READ: Zuma's appeal on state of capture judgment a delaying tactic - Fedusa

"All alliance partners, inclusive of the ANC, and therefore without exception, and a wide range of other deeply concerned South Africans welcomed the judgment and called on President Zuma to comply," said Mashilo.

"The appeal will prove to be a waste of taxpayers' money and a further delaying tactic particularly should it be dismissed.

"South Africa needs to root out corruption in all its manifestation if it is to become a prosperous society underpinned by a fully developed democracy without the exploitation of public resources, national wealth and one person by another."


Opposition party the Democratic Alliance indicated that it would oppose Zuma's application.

"We cannot allow this abuse of court processes to become a feature of the way the president gets away with things," James Selfe, the DA's federal council chair said on Friday.

"We will once more seek a punitive, personal costs order against Mr Zuma."

The Economic Freedom Fighters conceded Zuma's right to appeal, but welcomed the fact that he would be able to use taxpayer's money.

"It is obvious that the man has lost all capacity to feel shame," said EFF spokesperson Mbuyiseni Ndlozi in a statement.

"It is not only embarrassing that he is fighting to appoint a judge in a commission that will be investigating him. It is also a perfect sign that he wishes to undermine the inquiry itself by either delaying it or undermining it from a legal principles point of view."

READ: DA to oppose Zuma's state capture appeal

Just days after the African National Congress during its 54th elective conference said that a commission of inquiry into state capture must be instituted urgently, Zuma argued, in court papers filed that the North Gauteng High Court in Pretoria erred in law when it ruled that he was ill-advised and reckless when he launched an application to set aside the Public Protector's remedial actions in the State of Capture report.

In the report, former Public Prosecutor Thuli Madonsela recommended that a judge appointed by Chief Justice Mogoeng Mogoeng must oversee the judicial inquiry.

Madonsela investigated allegations of undue influence on the state and state-owned entities by the Guptas.

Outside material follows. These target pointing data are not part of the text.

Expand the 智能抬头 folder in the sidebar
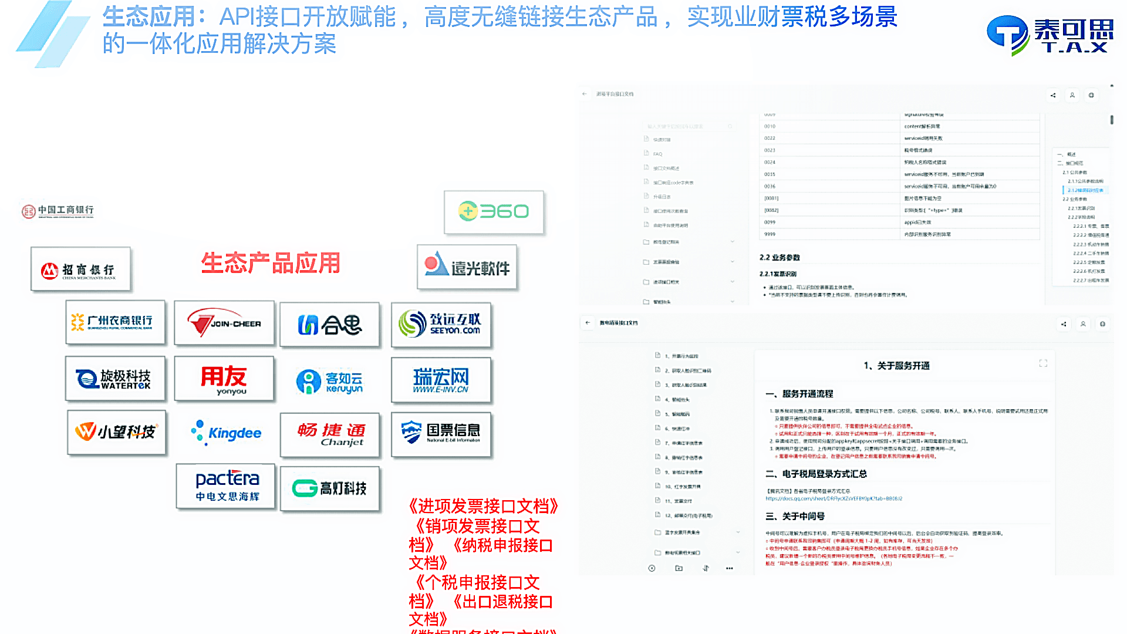Image resolution: width=1127 pixels, height=634 pixels. pos(733,301)
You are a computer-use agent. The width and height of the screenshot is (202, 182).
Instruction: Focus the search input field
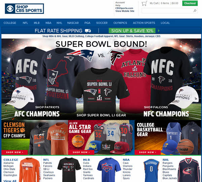(167, 11)
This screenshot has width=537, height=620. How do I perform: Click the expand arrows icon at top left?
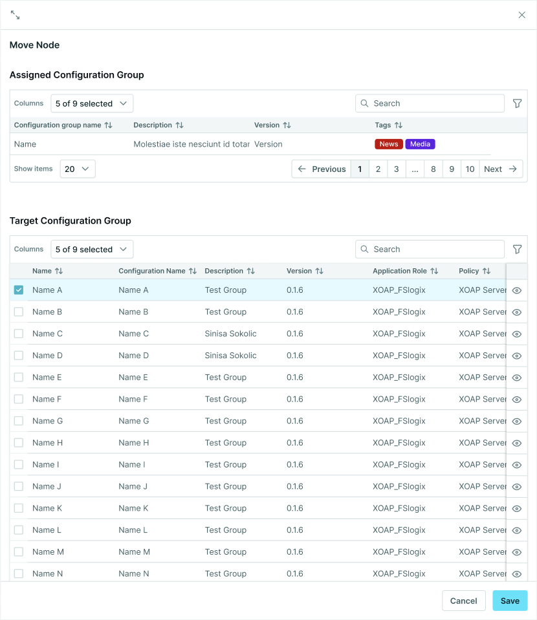[16, 14]
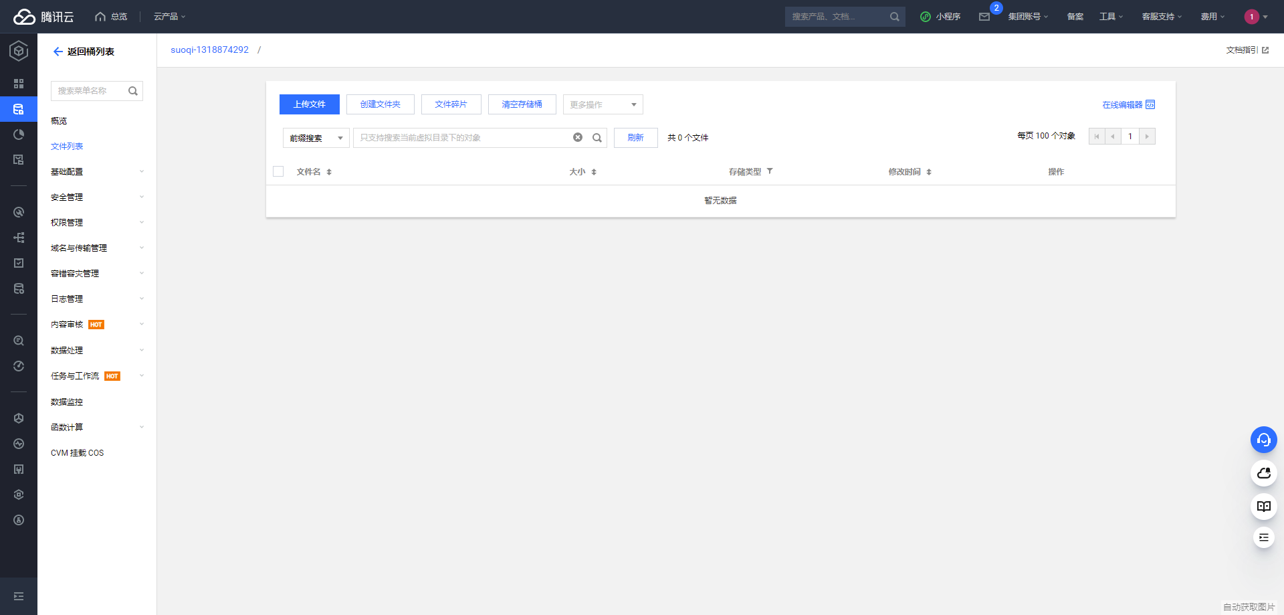This screenshot has width=1284, height=615.
Task: Click the Tencent Cloud logo
Action: [43, 17]
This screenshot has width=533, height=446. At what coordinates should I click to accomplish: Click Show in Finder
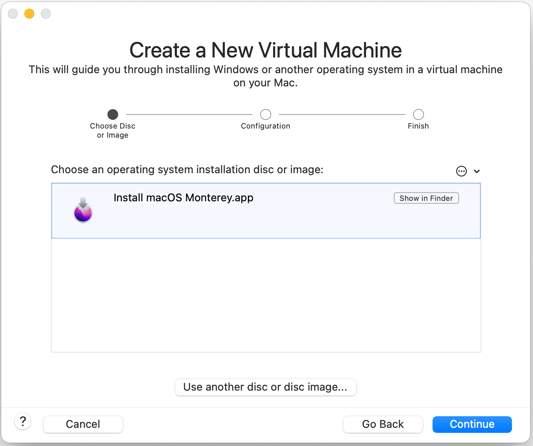pos(426,198)
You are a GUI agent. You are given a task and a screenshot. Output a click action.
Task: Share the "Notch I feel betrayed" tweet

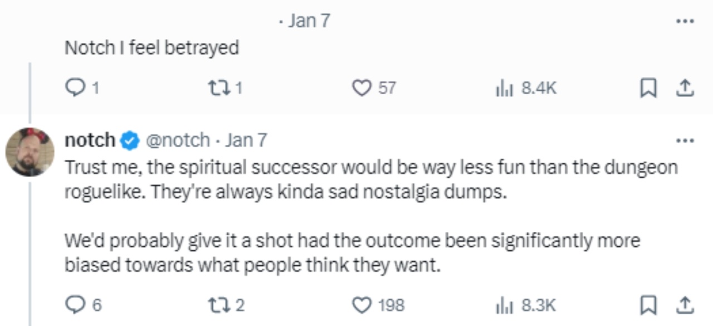pyautogui.click(x=685, y=88)
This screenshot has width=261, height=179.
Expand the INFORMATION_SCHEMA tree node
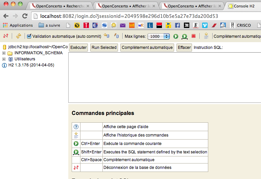pos(4,53)
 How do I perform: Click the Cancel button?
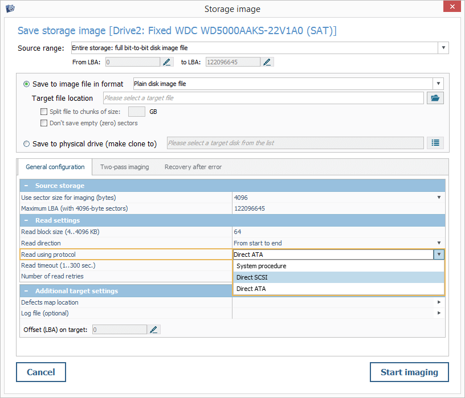click(41, 372)
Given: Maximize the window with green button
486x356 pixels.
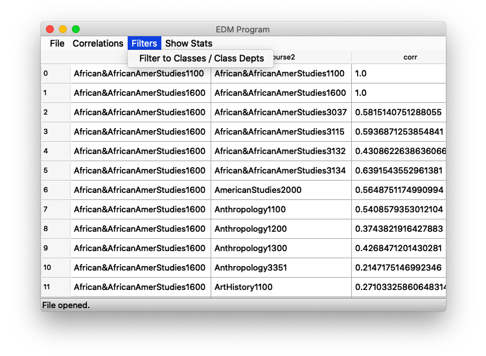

A full Bench of the High Court, led by North Gauteng Judge President Dunstan Mlambo, dismissed Zuma's application against Madonsela's report and ordered that Zuma be held personally liable for the legal costs, another point of contention in the ruling that is argued by Zuma.

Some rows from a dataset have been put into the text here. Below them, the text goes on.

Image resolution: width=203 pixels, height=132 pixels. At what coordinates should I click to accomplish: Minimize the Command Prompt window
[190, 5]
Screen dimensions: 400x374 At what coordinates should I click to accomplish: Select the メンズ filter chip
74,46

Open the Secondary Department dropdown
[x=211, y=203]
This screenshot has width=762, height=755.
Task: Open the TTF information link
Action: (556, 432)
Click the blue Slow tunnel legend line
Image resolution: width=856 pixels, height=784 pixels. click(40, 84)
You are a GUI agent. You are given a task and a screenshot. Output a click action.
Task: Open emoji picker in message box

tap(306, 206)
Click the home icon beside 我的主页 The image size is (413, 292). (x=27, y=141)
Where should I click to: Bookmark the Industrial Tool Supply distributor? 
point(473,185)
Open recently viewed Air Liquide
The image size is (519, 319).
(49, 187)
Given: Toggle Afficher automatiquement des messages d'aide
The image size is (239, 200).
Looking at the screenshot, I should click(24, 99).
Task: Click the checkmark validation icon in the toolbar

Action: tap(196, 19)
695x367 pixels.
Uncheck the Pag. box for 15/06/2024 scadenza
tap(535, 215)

Mlambo said president's litigation was in "flagrant disregard" of the office of the Public Protector, and ordered that Zuma pay litigation costs from October 14 in his personal capacity.

"The president must have realised there was no basis for him to persist with the litigation," Mlambo said.

"The facts speak for the president's clearly unreasonable stance," Mlambo added.

Zuma said that the court erred by holding him personally liable for the legal costs as he was not cited in his personal capacity or given an opportunity to explain his conduct to decide on punitive ruling.